Yolande Brouillard, Lynda Bruce, Ako Millette, Kylie Sandford et Jacques Lajeunesse (absent sur la photo) exposent au Musée Bruck sur le thème de la lumière.

La lumière en vedette dans une nouvelle expo au Musée Bruck

La lumière, en cette saison grise et pluvieuse, est plus que bienvenue. La nouvelle exposition présentée au Musée Bruck de Cowansville répond bien à ce besoin d’illuminer le regard. Quatre artistes peintres et le poète Ako Millette exposent conjointement.

M. Millette et les peintres Yolande Brouillard, la conjointe du poète, Kylie Sandford et Lynda Bruce étaient au vernissage de Lumières, le thème et titre donné à cette exposition. Seul Jacques Lajeunesse était absent.

Chacun a utilisé la thématique imposée à sa façon. « Je travaille toujours la lumière par le fond, explique Mme Brouillard. Je travaille par couches superposées. Je mets de la peinture, j’en enlève et il y a toujours quelque chose du fond qui réapparaît. Ce n’est pas de la lumière que j’ajoute par-dessus. Je dois faire très attention à mes ombres. »

L’eau est omniprésente dans les œuvres de Mme Brouillard. Sa technique lui permet d’aller chercher une certaine transparence. « J’aime plus travailler l’atmosphère que le rendu parfait. »

Son conjoint Aki Millette propose quant à lui quatre poèmes qui résultent de plusieurs heures de labeur. « J’ai essayé de représenter ce qu’est la lumière dans nos vies. J’écris tout ce qui me passe par la tête. Une fois que j’ai tout écrit, j’élague et je tourne ça en poésie. Ça ne vient pas tout de suite sous forme de poèmes. La deuxième étape, une fois que le poème est écrit, c’est de déterminer comment le présenter. J’essaie de demeurer dans le thème et de trouver des façons originales. »

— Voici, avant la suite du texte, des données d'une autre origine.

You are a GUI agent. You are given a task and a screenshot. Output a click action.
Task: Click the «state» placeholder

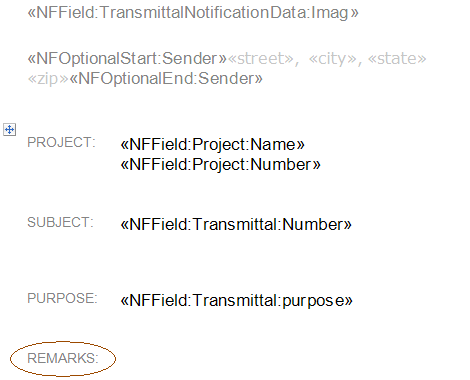point(397,59)
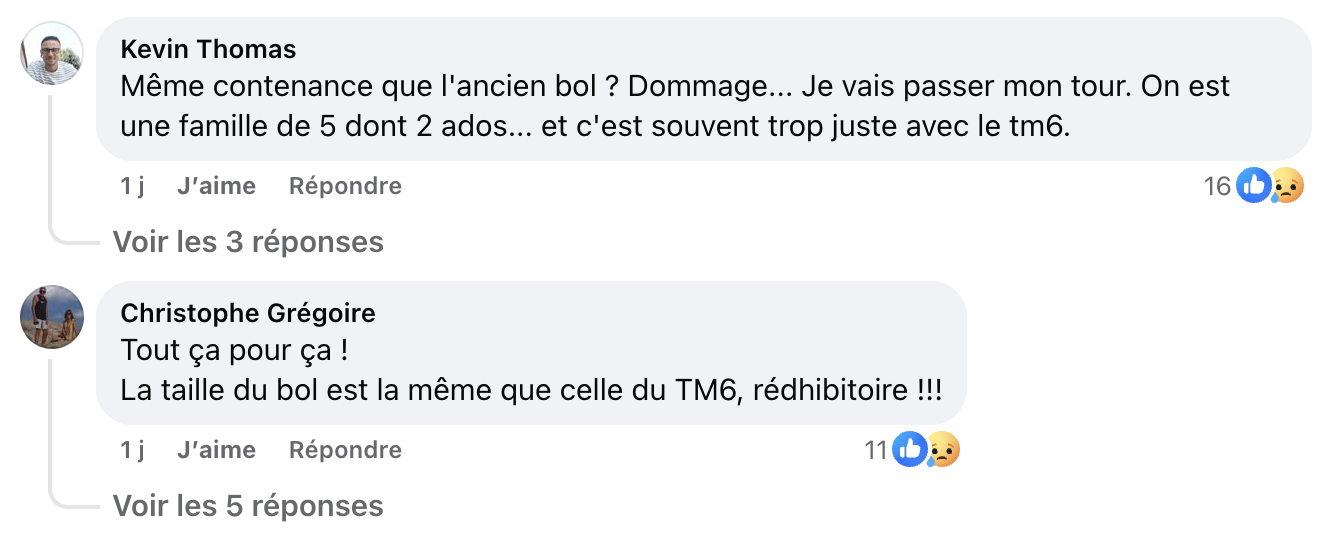Expand Voir les 5 réponses
This screenshot has width=1342, height=536.
click(248, 506)
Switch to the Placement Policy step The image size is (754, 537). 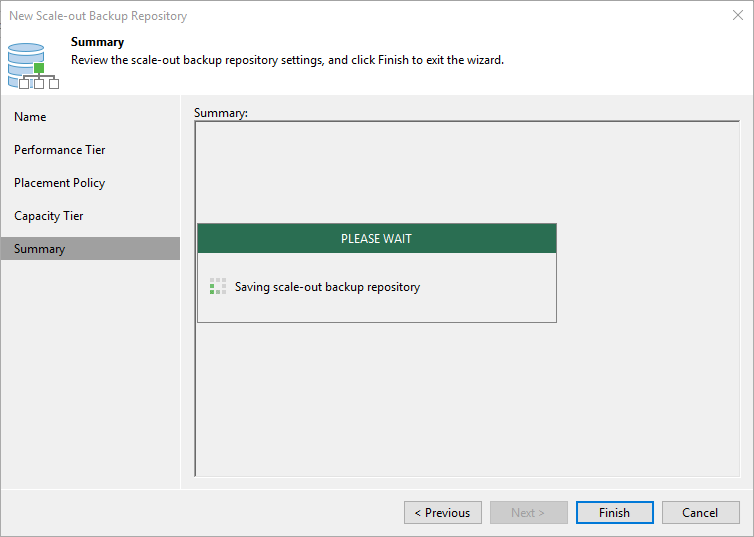pyautogui.click(x=60, y=183)
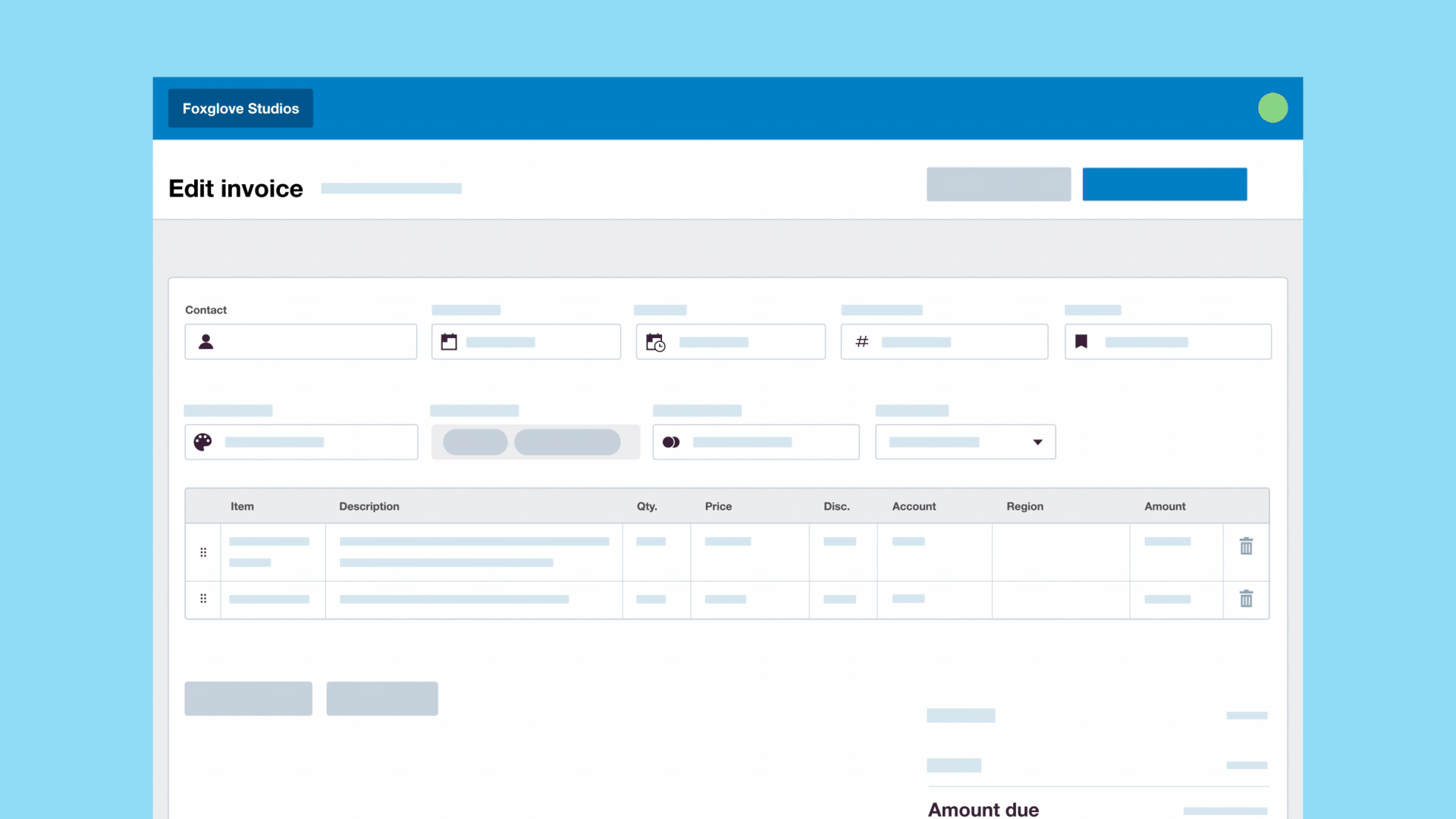
Task: Click the grey secondary button in header
Action: 998,184
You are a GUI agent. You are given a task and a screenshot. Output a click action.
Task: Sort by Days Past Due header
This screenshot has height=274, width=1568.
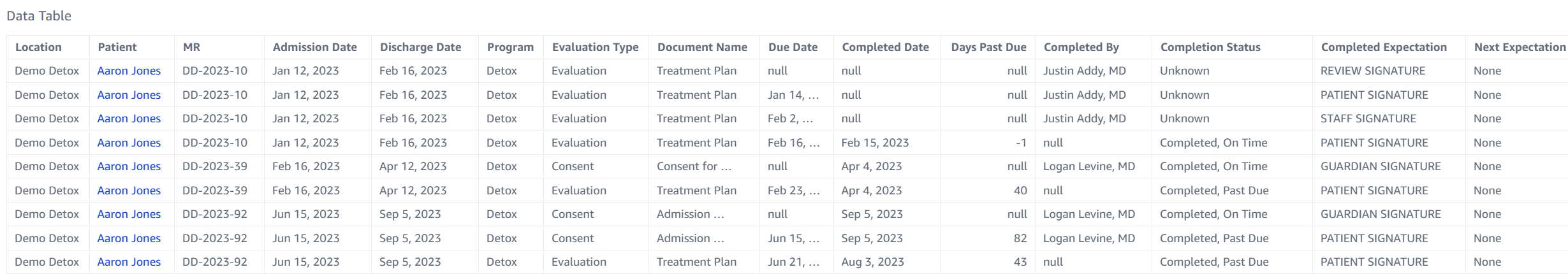click(988, 47)
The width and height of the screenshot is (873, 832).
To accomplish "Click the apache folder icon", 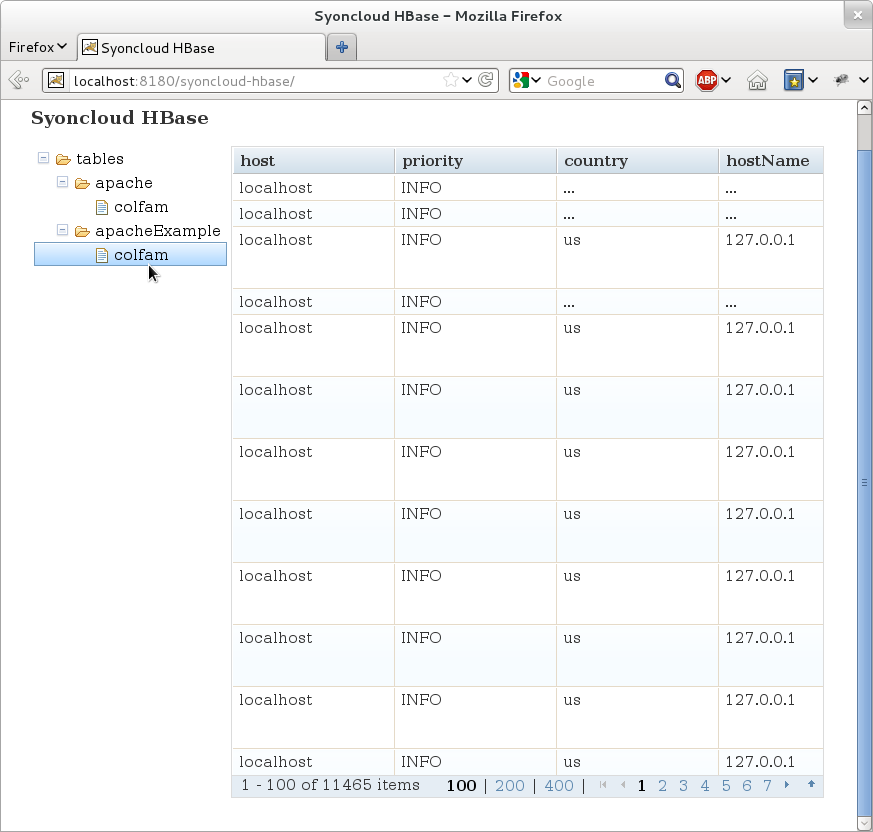I will [83, 183].
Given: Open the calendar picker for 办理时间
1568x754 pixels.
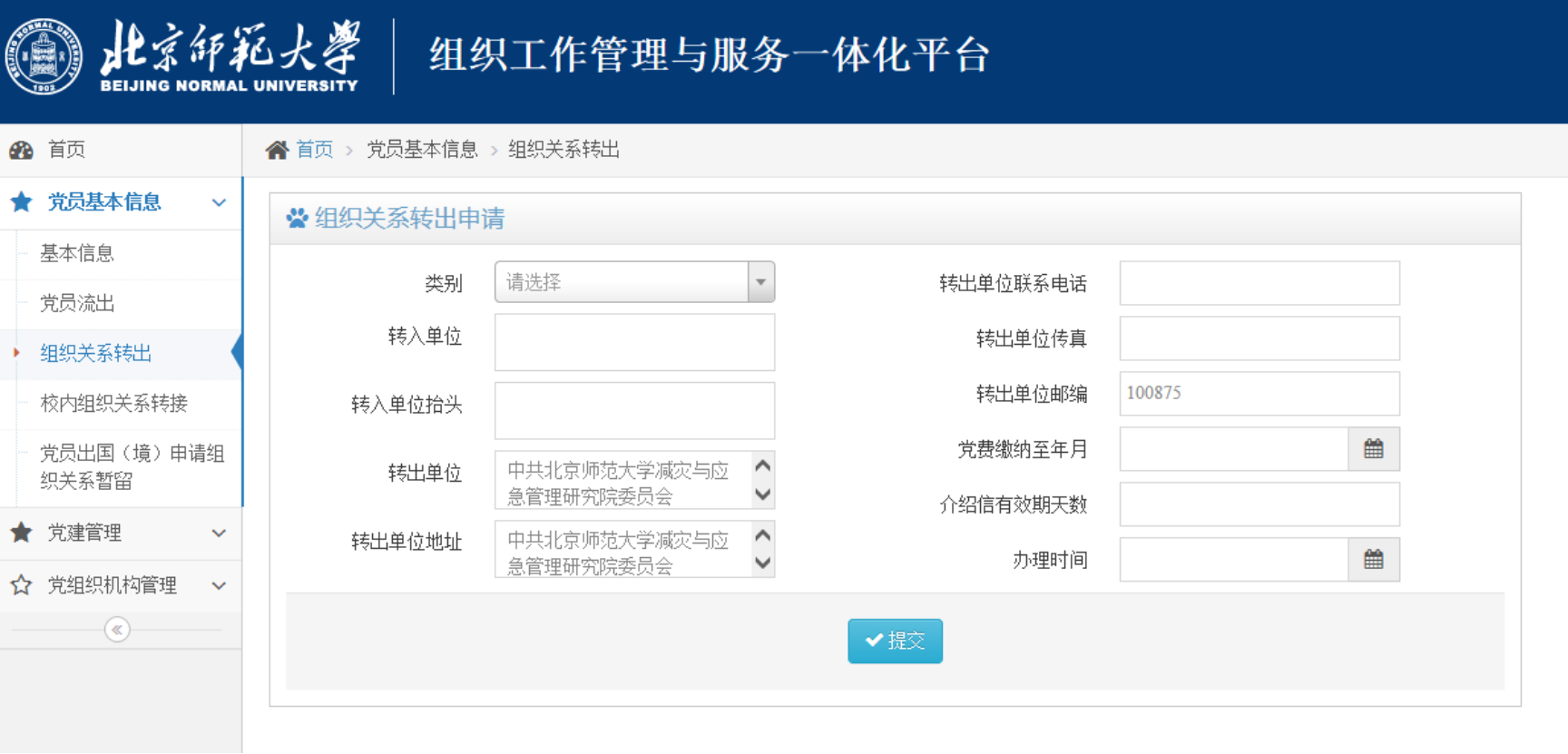Looking at the screenshot, I should [1374, 560].
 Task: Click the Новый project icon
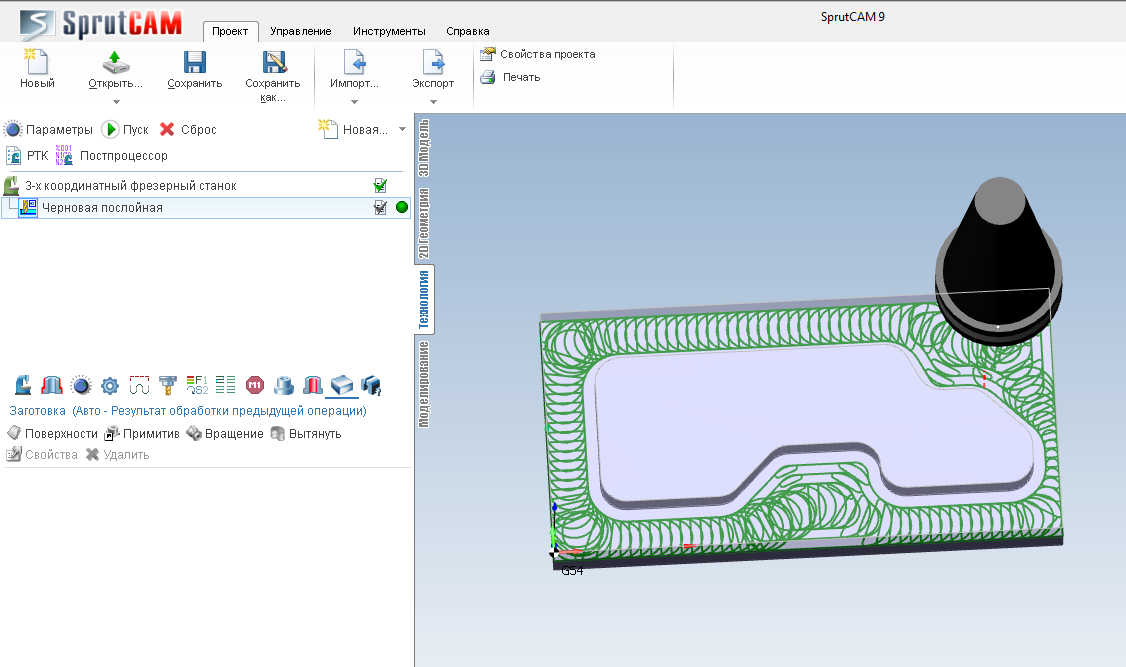37,62
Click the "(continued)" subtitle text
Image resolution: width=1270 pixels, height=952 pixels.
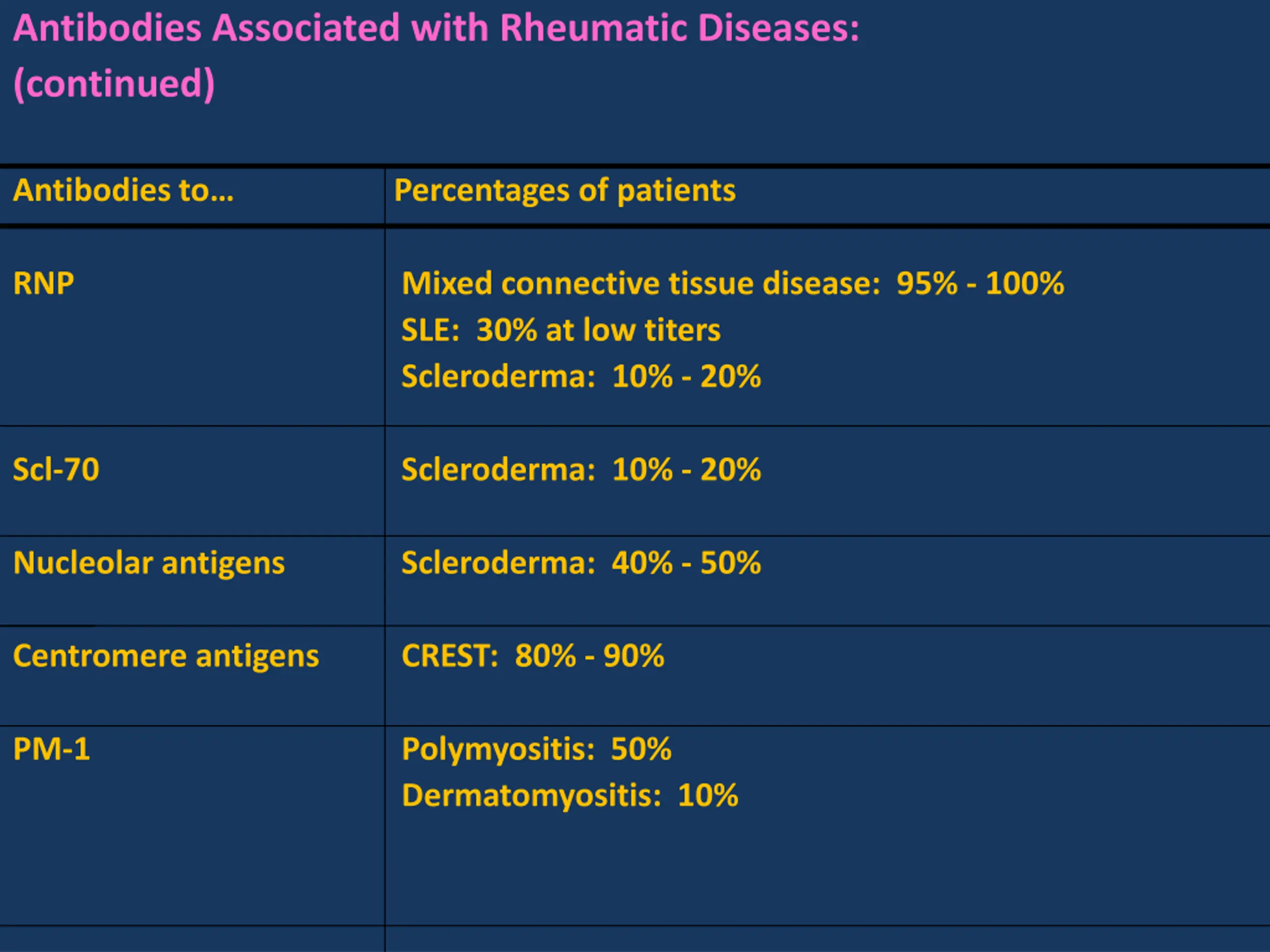[x=114, y=84]
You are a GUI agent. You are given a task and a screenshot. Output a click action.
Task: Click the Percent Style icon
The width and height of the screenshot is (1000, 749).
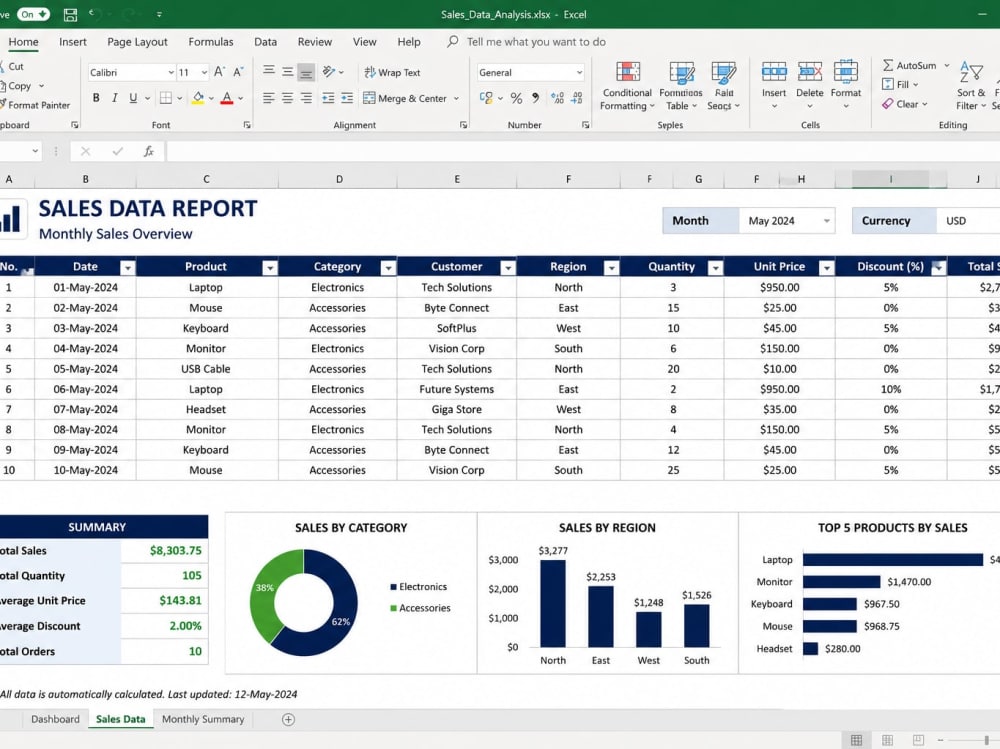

Deux de ses poèmes sont imprimés sur des parchemins tendus entre deux morceaux de bois. Un troisième est imprimé sur un cylindre blanc percé de trous laissant passer de la lumière. Le dernier prend la forme d’une sculpture.

Le poète a l’habitude de travailler de concert avec les arts visuels. À chaque exposition lancée par sa conjointe, il crée un poème. Puis, cet été, le couple a présenté La multitude de nos silences, une conversation entre tableaux et poésie.

La lumière en nature

Kylie Sandford s’intéresse quant à elle à la lumière qui jaillit de la nature et se base sur ses photographies pour peindre. Un grand format représente d’ailleurs très bien les éclats de lumière sur la neige en forêt.

« Je marche en forêt et je prends des photos. Ces images-là, souligne-t-elle alors qu’elle montre de plus petits formats, montrent de drôles de reflets, mais c’est en fait le pare-brise. La façon dont je rejoins le thème, c’est que la vie est vraiment chaotique, très occupée. Quand j’entre en nature, c’est là où je peux me calmer, où je me sens bien, où je me recentre. C’est souvent à cause de la lumière, les ombrages. »

Elle utilise la technique traditionnelle de la peinture à l’huile, en superposant des couches de couleurs transparentes, ce qui permet de voir la lumière par le fonds de la toile.

Dans une autre pièce du Musée Bruck sont exposés les tableaux de Lynda Bruce et de Jacques Lajeunesse. « Mon sujet est la rivière, indique Mme Bruce. Ça fait six ans que j’explore la rivière en canot avec une amie à travers les saisons et les moments de la journée. J’ai une série de tableaux qui sortent de ça et, l’eau, c’est comme la lumière. Il y a une transparence et une fluidité. »

L’exposition Lumières est présentée jusqu’au 21 décembre.